◆ TASKS ◆
• a. Using the radar glossary, answer each question below.
(i) How does an A-scope display slant range?
(ii) Between which points is antenna beam width measured?
(iii) What kind of waves does an asymmetrical multivibrator generate?
• b. Decide whether each statement below agrees with the radar glossary, and quote the words that settle it.
(i) Azimuth is measured in a counterclockwise direction.
(ii) The antitransmit-receive tube is used together with the TR tube.
(iii) Average power is measured from the start of one pulse to the start of the next.
• c. Go on with the radar glossary, adding entries after the final one shown.

◆ EXCERPTED TEXT ◆
Start

Navy Electricity and Electronics Training Series (NEETS)
Module 18—Radar Principles
Chapter 4:  Pages AI-1 through AI-11





A-SCOPE—A radar display on which slant range is shown as the distance along a horizontal trace.

ACQUISITION—Operational phase of a fire- control or track radar during which the radar system searches a small volume of space in a prearranged pattern.

AIR-CONTROL PANEL—Panel that monitors the dry-air input at each user equipment.

ALTITUDE—Vertical distance of an aircraft or object above a given reference, such as ground or sea level.

AMBIGUOUS RETURNS—Echoes that exceed the PRT of a radar and appear at incorrect ranges.

AMPLITRON—See Crossed-Field Amplifier.

ANTENNA BEAM WIDTH—Width of a radar beam measured between half-power points

ANTENNA SYSTEM—Routes RF energy from the transmitter, radiates the energy into space, receives echoes, and routes the echoes to the receiver.

ANTIJAMMING CIRCUIT—Electronic circuit used to minimize the effects of enemy countermeasures, thereby permitting radar echoes to be visible on the indicator.

ANTITRANSMIT-RECEIVE TUBE (ATR)—Tube that isolates the transmitter from the antenna and receiver. Used in conjunction with TR tube.

ARTIFICIAL TRANSMISSION LINE—An LC network that is designed to simulate characteristics of a transmission line.

ASYMMETRICAL MULTIVIBRATOR—Multivibrator that generates rectangular waves.

AUTOMATIC GAIN CONTROL—Circuit used to vary radar receiver gain for best reception of signals that have widely varying amplitudes.

AVERAGE POWER—Output power of a transmitter as measured from the start of one pulse to the start of the next pulse.

AZIMUTH—Angular measurement in the horizontal plane in a clockwise direction.

BALANCED MIXER—Waveguide arrangement that resembles a T and uses crystals for coupling the output to a balanced transformer.

BEAM—See Lobe.

BEARING RESOLUTION—Ability of a radar to distinguish between targets that are close together in bearing.

BEAT FREQUENCIES—Difference and sum frequencies which result from combining two different frequencies.


BLIP—See Pip.

BLOCKING—A condition in an amplifier, caused by overdriving one or more stages, in which the amplifier is insensitive to small signals immediately after reception of a large signal.

End

[Items listed in a dataset]
Start

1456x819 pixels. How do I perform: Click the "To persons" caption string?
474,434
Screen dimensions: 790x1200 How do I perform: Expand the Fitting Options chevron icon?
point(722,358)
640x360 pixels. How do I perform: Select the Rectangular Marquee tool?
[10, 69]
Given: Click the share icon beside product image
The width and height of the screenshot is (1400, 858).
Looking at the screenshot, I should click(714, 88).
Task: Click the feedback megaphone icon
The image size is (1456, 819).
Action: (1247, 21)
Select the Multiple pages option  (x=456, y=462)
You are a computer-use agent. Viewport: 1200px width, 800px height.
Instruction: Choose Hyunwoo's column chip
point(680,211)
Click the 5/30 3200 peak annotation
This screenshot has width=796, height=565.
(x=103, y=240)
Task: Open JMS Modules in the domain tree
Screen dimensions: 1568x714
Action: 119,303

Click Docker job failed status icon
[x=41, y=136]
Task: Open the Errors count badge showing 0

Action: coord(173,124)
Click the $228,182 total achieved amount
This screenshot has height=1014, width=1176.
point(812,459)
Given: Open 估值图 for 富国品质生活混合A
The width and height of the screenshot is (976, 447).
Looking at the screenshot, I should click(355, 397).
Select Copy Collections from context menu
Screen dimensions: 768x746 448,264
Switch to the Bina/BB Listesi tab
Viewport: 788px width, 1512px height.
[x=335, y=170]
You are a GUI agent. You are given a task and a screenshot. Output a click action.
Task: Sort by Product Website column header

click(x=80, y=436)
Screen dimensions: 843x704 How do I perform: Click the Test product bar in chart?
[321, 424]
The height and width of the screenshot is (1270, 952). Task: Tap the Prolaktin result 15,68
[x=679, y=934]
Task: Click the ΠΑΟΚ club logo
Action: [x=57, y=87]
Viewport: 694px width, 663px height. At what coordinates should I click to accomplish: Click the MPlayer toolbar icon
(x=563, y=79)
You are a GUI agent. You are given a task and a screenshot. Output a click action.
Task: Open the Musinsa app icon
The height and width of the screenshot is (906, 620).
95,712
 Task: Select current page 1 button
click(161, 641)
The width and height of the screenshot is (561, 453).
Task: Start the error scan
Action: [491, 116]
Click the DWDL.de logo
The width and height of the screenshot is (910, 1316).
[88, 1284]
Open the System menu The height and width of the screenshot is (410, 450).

End

◆ RESPONSE LIST ◆
• a.
(i) As the distance along a horizontal trace.
(ii) Between half-power points.
(iii) Rectangular waves.

• b.
(i) No: "Angular measurement in the horizontal plane in a clockwise direction."
(ii) Yes: "Used in conjunction with TR tube."
(iii) Yes: "as measured from the start of one pulse to the start of the next pulse."

• c.
BROADSIDE ARRAY—An antenna array in which the direction of maximum radiation is perpendicular to the plane of the array.

BUFFER AMPLIFIER STAGE—Amplifier stage that isolates one circuit from another.

CARRIER FREQUENCY—The frequency of an unmodulated transmitter output.

CARRIER-CONTROLLED APPROACH—Shipboard radar system used to guide aircraft to safe landings in poor visibility conditions.

CLUTTER—Confusing, unwanted echoes that interfere with the observation of desired signals on a radar indicator.

COHERENCE—A definite phase relationship between two energy waves, such as transmitted frequency and reference frequency.

COHERENT OSCILLATOR—In CW radar this oscillator supplies phase references to provide coherent video from target returns.

CONICAL SCANNING—Scanning in which the movement of the beam describes a cone, the axis of which coincides with that of the reflector.

CONTACT—In radar, an object that reflects RF energy; target.

CORNER REFLECTOR—Two flat reflectors that meet at an angle and are normally fed by a half-wave radiator.

CROSSED-FIELD AMPLIFIER—High-power electron tube that converts dc to microwave power by a combination of crossed electric and magnetic fields.

CYLINDRICAL PARABOLIC REFLECTOR—A parabolically shaped reflector that resembles part of a cylinder.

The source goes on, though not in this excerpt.